* WHAT YOU SHOULD DO *
Rewrite the data below with every "Select" replaced by "Choose", keeping everything else the same and leaving out the pictures.
########################################
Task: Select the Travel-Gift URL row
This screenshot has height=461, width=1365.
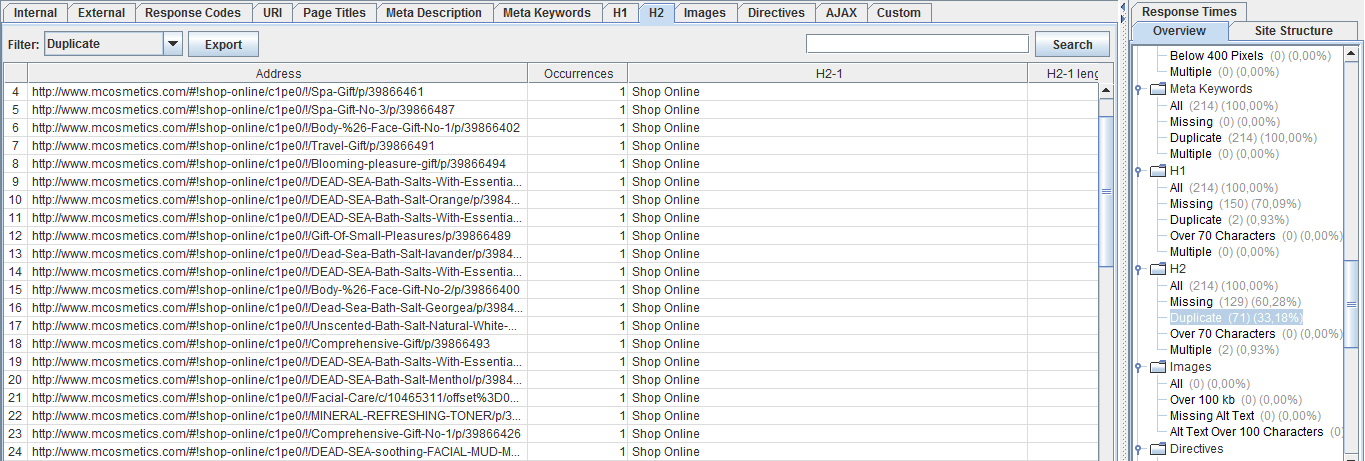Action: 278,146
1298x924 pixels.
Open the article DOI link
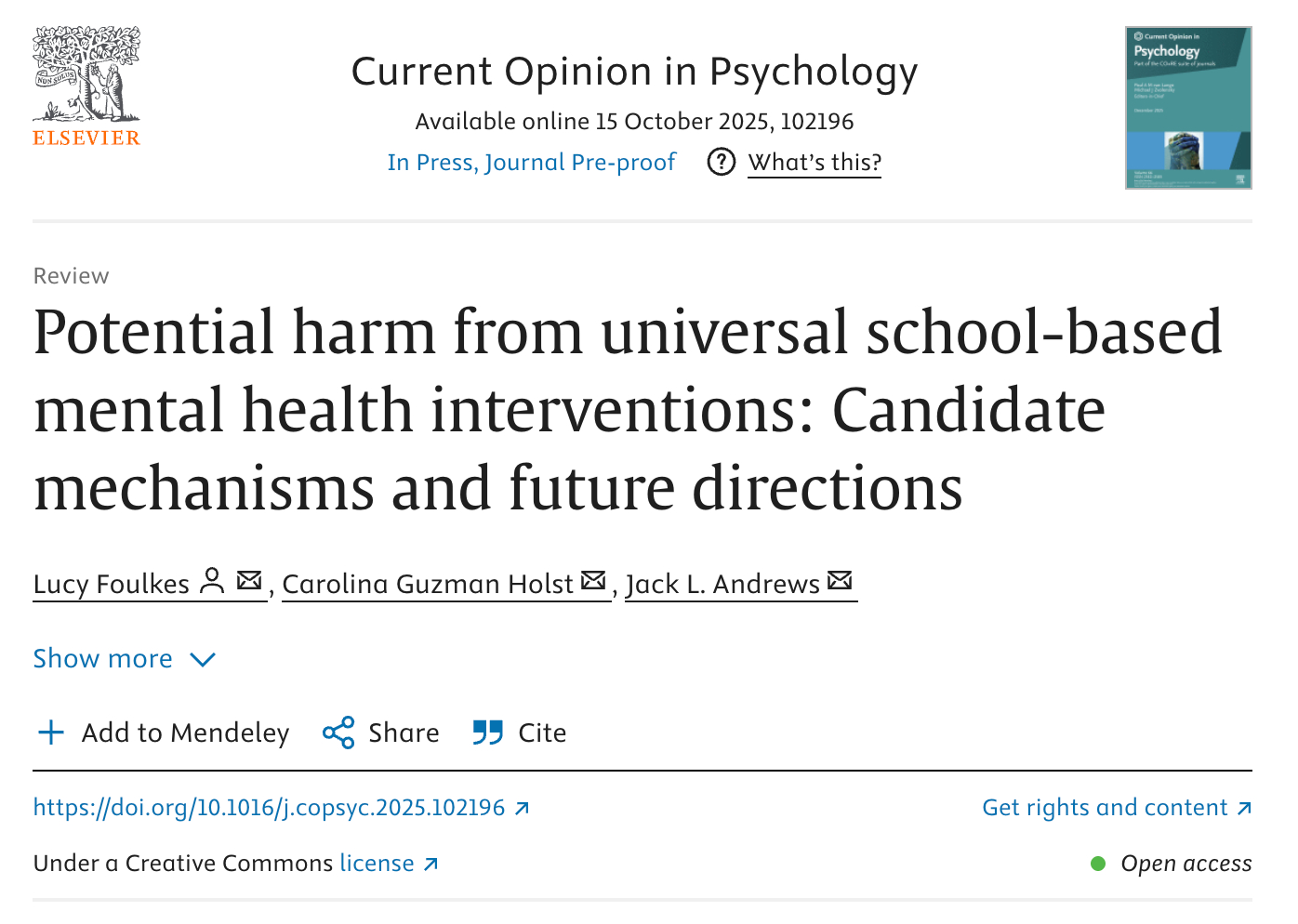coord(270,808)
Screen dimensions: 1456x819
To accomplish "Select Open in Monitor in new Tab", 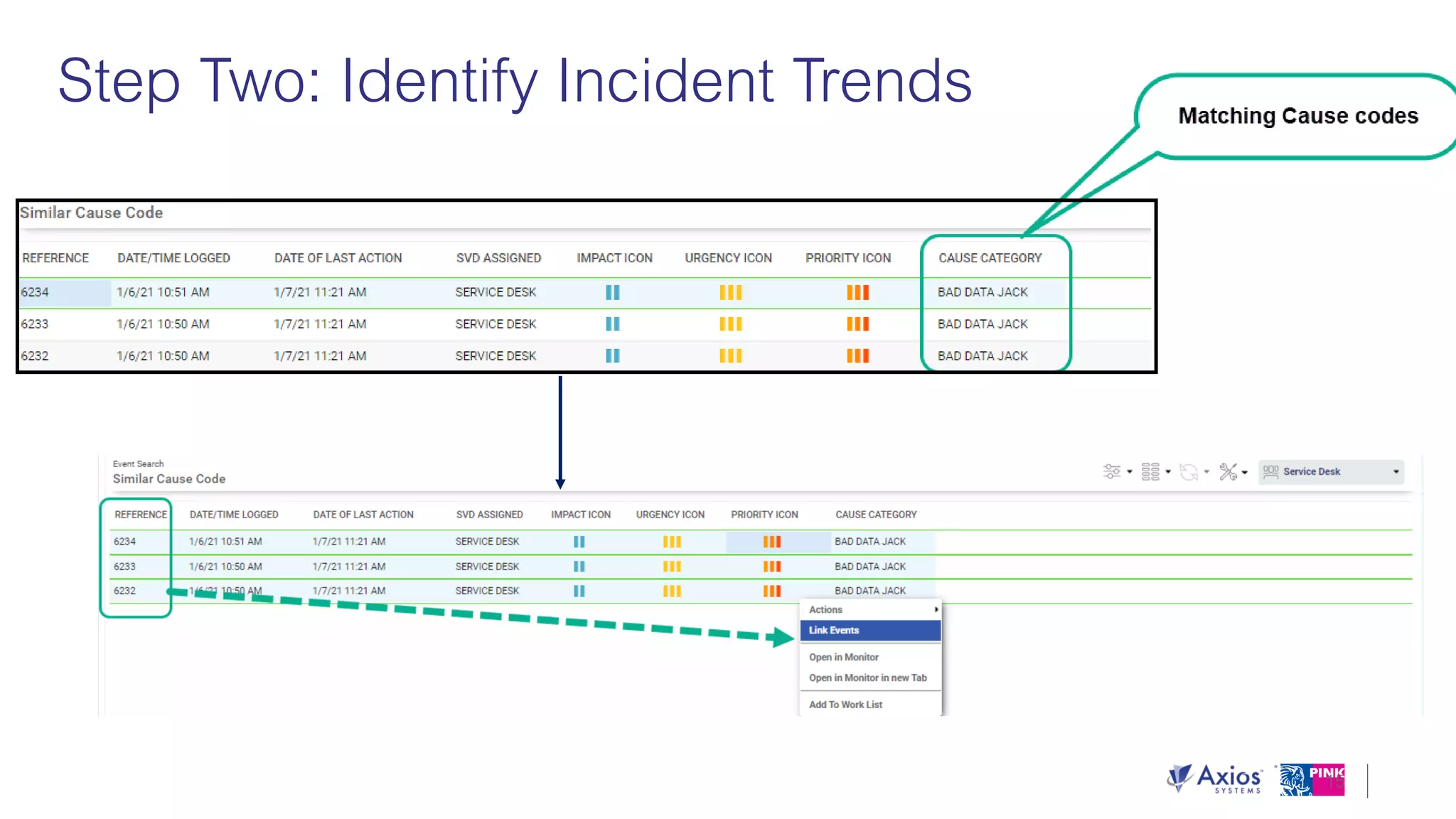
########################################
* RESPONSE TO THE EXERCISE *
Task: Choose the Travel-Gift URL row
This screenshot has height=461, width=1365.
Action: 278,146
1298x924 pixels.
Open the article DOI link
coord(270,808)
Screen dimensions: 1456x819
To accomplish "Choose Open in Monitor in new Tab", 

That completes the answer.